In 1966 Ota Pavel retired and in the following years he was in and out of mental health institutions. Paradoxically writing provided a form of release for his tortured soul and it was during this difficult period in his life that he was at his most creative, producing what many consider to be his best works, including the stories in How I Came to Know Fish. It seemed that memories of his days on the river gave him the solace that treatment failed to bring.

“Finally I have found the right word: Freedom. Fishing is freedom most of all. To walk on and on after the trout, drinking from natural springs, to be alone, if only for an hour, a few days, weeks, months…”

▶ Instruction: List every span of time named in the quoted remark about fishing in the passage on Ota Pavel.

▶ Dataset section:

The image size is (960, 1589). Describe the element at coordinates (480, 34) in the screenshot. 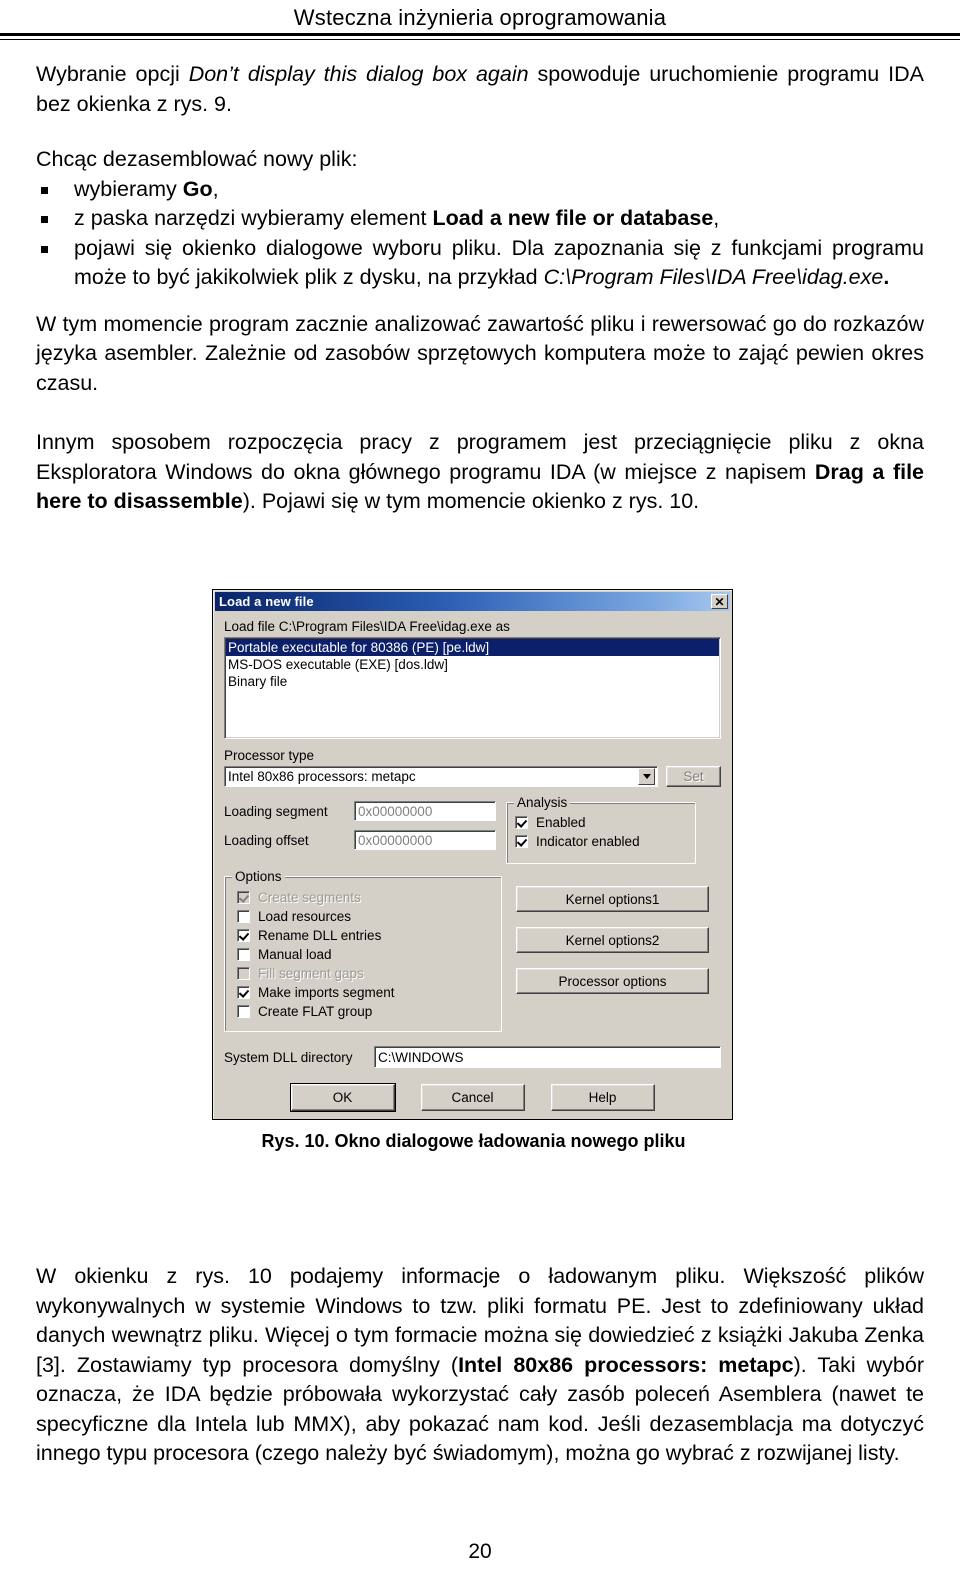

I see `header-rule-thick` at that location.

▶ Your response:
- an hour
- a few days
- weeks
- months